Telle n’est point l’opinion de M. Martinez de la Rosa ; il se complaît, il s’exalte dans la contemplation de son œuvre ; le statut est pour lui une des conceptions gigantesques et définitives qui font époque dans l’histoire des nations, et après lesquelles l’humanité n’a plus qu’à se croiser les bras et à s’endormir dans son repos. C’est la pierre philosophale de la science du gouvernement, et il s’étonne que, possédant un si précieux trésor, l’Espagne ose aspirer à quelque chose de mieux. Il ne doute point d’avoir pris rang du coup parmi les grands législateurs de l’antiquité ; Lycurgue et Charondas, dieux déchus, s’inclinent devant lui ; il ne leur reste plus qu’à se voiler la face.
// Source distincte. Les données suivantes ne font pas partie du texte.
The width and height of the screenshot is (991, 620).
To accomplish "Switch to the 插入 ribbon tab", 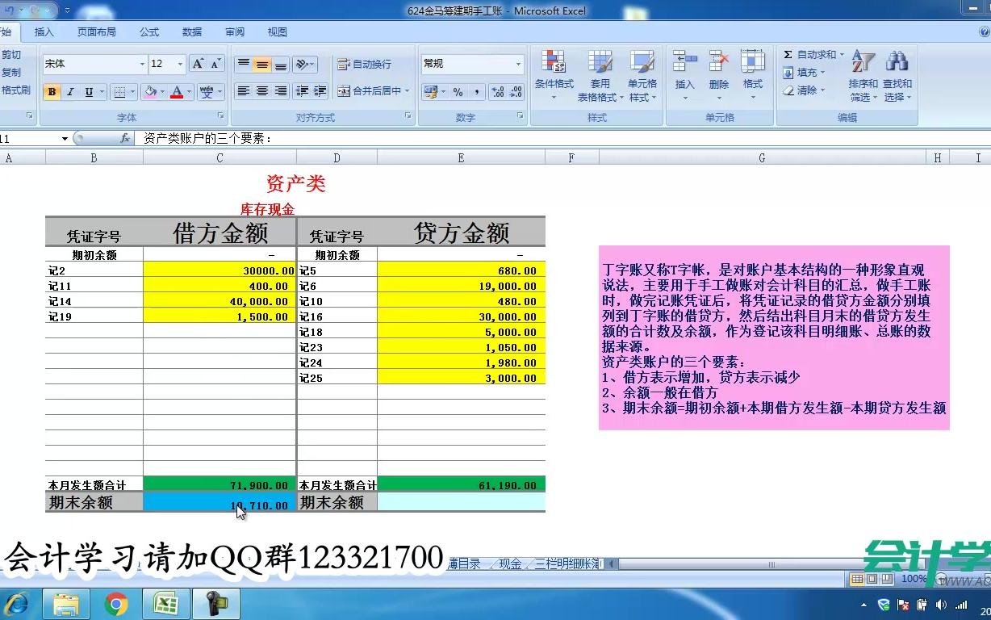I will [x=44, y=32].
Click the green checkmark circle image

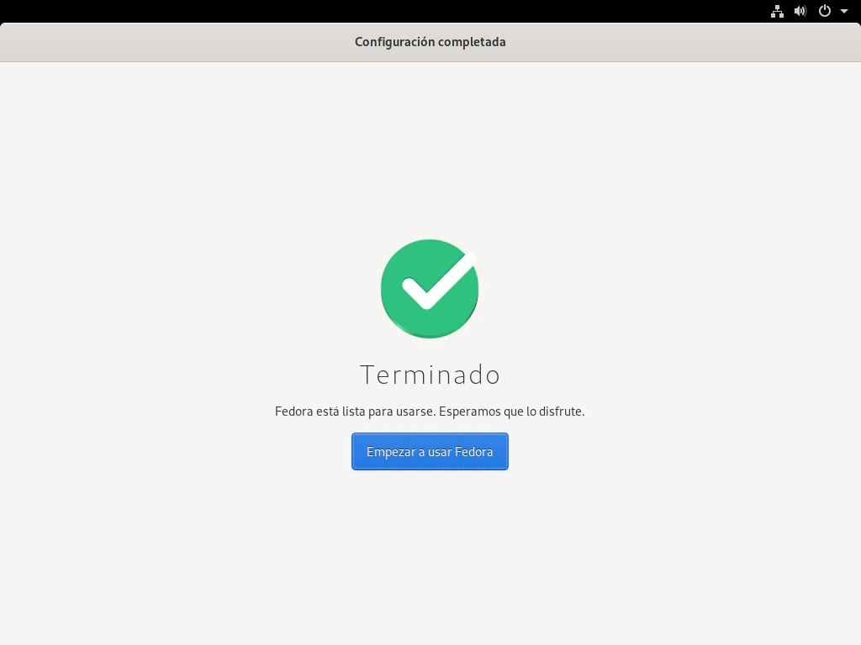[x=430, y=289]
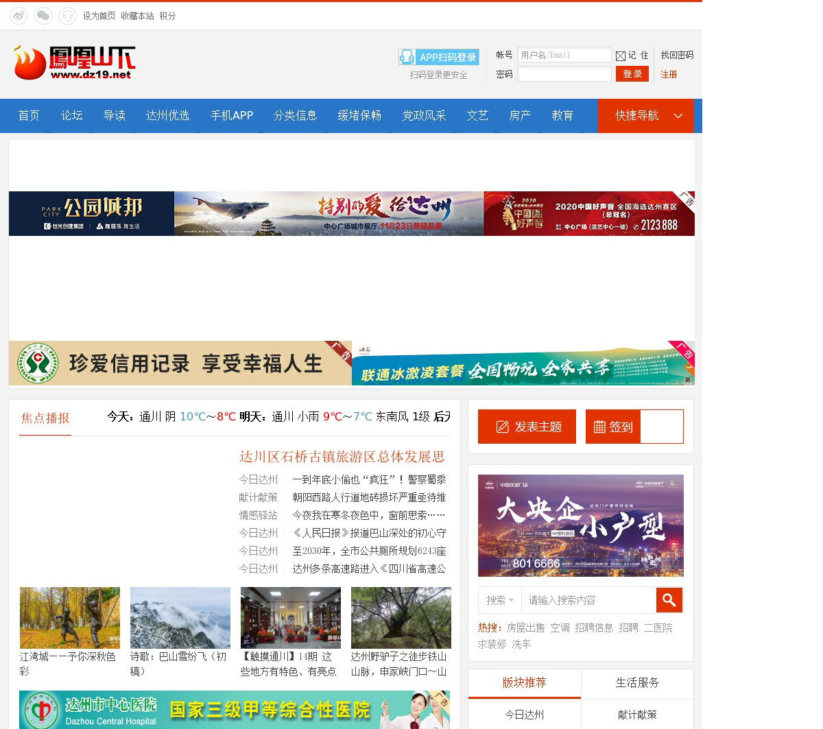The width and height of the screenshot is (823, 729).
Task: Switch to the 生活服务 tab
Action: click(x=637, y=682)
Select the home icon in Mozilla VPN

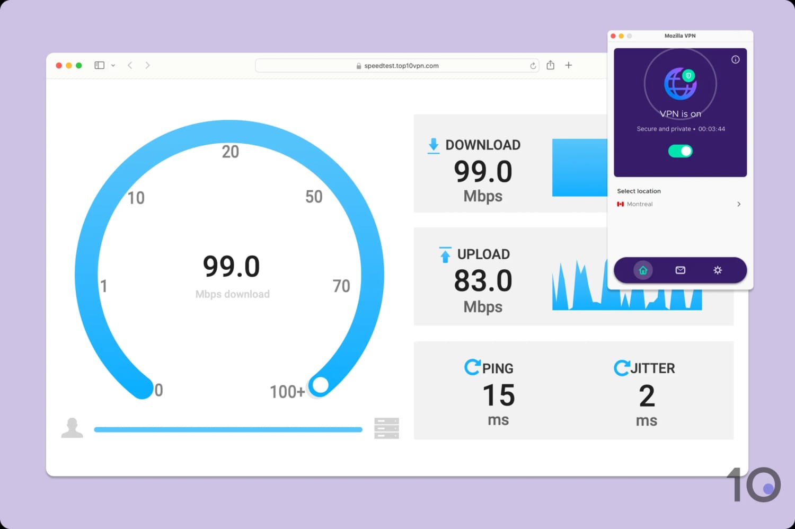click(643, 270)
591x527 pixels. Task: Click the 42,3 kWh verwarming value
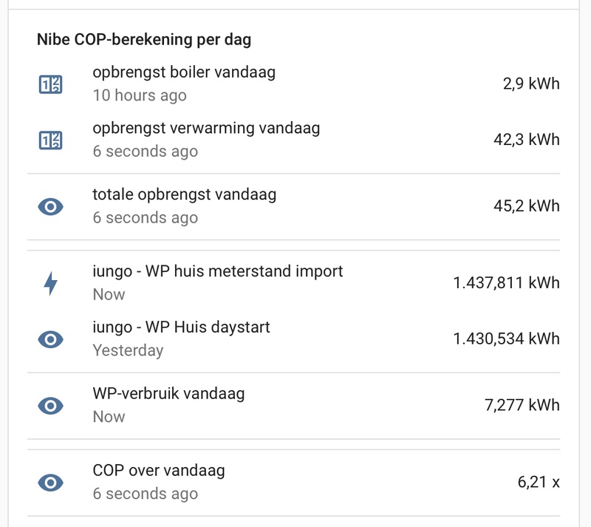526,140
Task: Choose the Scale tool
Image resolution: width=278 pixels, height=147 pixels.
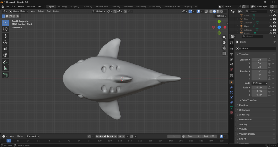Action: [5, 48]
Encore faut-il tout dire : M. Martinez commet une usurpation en s’attribuant à lui tout seul la gloire du statut royal ; la gloire, s’il y en a, revient autant à ses collègues qu’à lui. Le projet fut discuté au conseil des ministres pendant plus de trente séances, et l’opinion du président ne triompha pas toujours. Quand on fut d’accord sur tous les points, il fut chargé de la rédaction ; son travail même fut modifié et soumis à trois ou quatre lectures préliminaires. Ainsi son rôle s’est presque borné à celui d’un simple commis-rédacteur. Seulement, comme M. Martinez de la Rosa a baptisé de son nom le ministère dont il était le chef, les actes de ce ministère retombent, et le statut royal avec tous les autres, sous sa responsabilité politique.

Tel qu’il est, et quoiqu’inférieur en tous points à la constitution de 1812, qui était loin pourtant d’être parfaite, le statut royal n’en a pas moins eu l’honneur de rompre le long silence imposé à l’Espagne par la tyrannie du parjure et de la violence. Une tribune s’est élevée ; des voix long-temps étouffées s’y sont fait entendre ; la car-

  1. Une loi provisoire, portée par M. de Toreno dans les derniers jours de son administration, fixe l’organisation des municipalités et abolit les charges héréditaires ; mais cette loi est postérieure de dix-huit mois à la promulgation du statut royal.